阅读材料:

•••

找到要hook的函数的地址后，开始填充 hook_t 结构，并覆盖原始地址：

int hook(struct hook_t *h, int pid, char *libname, char *funcname, void *hook_arm, void *hook_thumb)
{
　　　　。。。

　　　　　log("hooking:   %s = 0x%x ", funcname, addr)
        strncpy(h->name, funcname, sizeof(h->name)-1); // 被hook的函数名

        if (addr % 4 == 0) { // ARM 格式
                log("ARM using 0x%x
", hook_arm)
                h->thumb = 0;
                h->patch = (unsigned int)hook_arm; // hook 函数先保存在 h->patch 字段
                h->orig = addr; // 目标进程的被hook函数原始地址保存在 h->orig 字段
                h->jump[0] = 0xe59ff000; // LDR pc, [pc, #0] // h->jump 填充hook指令
                h->jump[1] = h->patch; // 新的hook函数地址放在 hook指令的第4到12个字节
                h->jump[2] = h->patch;
                for (i = 0; i < 3; i++)
                        h->store[i] = ((int*)h->orig)[i]; // 由于hook需要12个指令，这里先把原始12个字节的指令保存在 h-　　　　　　　　　　　　　　　　　　　　　　　　　　　　　　　　　　//>store, unhook 时用到
                for (i = 0; i < 3; i++)

•••

已知数据:
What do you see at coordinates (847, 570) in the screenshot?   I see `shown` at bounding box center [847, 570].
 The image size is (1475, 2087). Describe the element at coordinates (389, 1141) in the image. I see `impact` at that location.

•••

练习: 从原文中断处续写这段讲解 ARM 函数 hook 实现的代码文字。 这些数据在作答时用不到。

参考答案:
                        ((int*)h->orig)[i] = h->jump[i]; // 新的指令12个字节覆盖老的指令
        }
        else {
                if ((unsigned long int)hook_thumb % 4 == 0) //thumb格式
                        log("warning hook is not thumb 0x%x
", hook_thumb)
                h->thumb = 1;
                log("THUMB using 0x%x
", hook_thumb)
                h->patch = (unsigned int)hook_thumb; // hook函数地址保存在 h->patch
                h->orig = addr; // 原始地址保存在 h->orig
                h->jumpt[1] = 0xb4; // jumpt 保存实现 hook 的指令，20字节
                h->jumpt[0] = 0x30; // push {r4,r5}
                h->jumpt[3] = 0xa5;
                h->jumpt[2] = 0x03; // add r5, pc, #12
                h->jumpt[5] = 0x68;
                h->jumpt[4] = 0x2d; // ldr r5, [r5]
                h->jumpt[7] = 0xb0;
                h->jumpt[6] = 0x02; // add sp,sp,#8
                h->jumpt[9] = 0xb4;
                h->jumpt[8] = 0x20; // push {r5}
                h->jumpt[11] = 0xb0;
                h->jumpt[10] = 0x81; // sub sp,sp,#4
                h->jumpt[13] = 0xbd;
                h->jumpt[12] = 0x20; // pop {r5, pc}
                h->jumpt[15] = 0x46;
                h->jumpt[14] = 0xaf; // mov pc, r5 ; just to pad to 4 byte boundary
                memcpy(&h->jumpt[16], (unsigned char*)&h->patch, sizeof(unsigned int));// hook函数地址赋值给 jump　　　　　　　　　　　　　　　　　　　　　　　　　　　　　　　　　　　　//t 指令的第 16字节开始的位置
                unsigned int orig = addr - 1; // sub 1 to get real address
                for (i = 0; i < 20; i++) {
                        h->storet[i] = ((unsigned char*)orig)[i]; //同等数量（20字节）的原始指令保存在 h->storet 里
                        //log("%0.2x ", h->storet[i])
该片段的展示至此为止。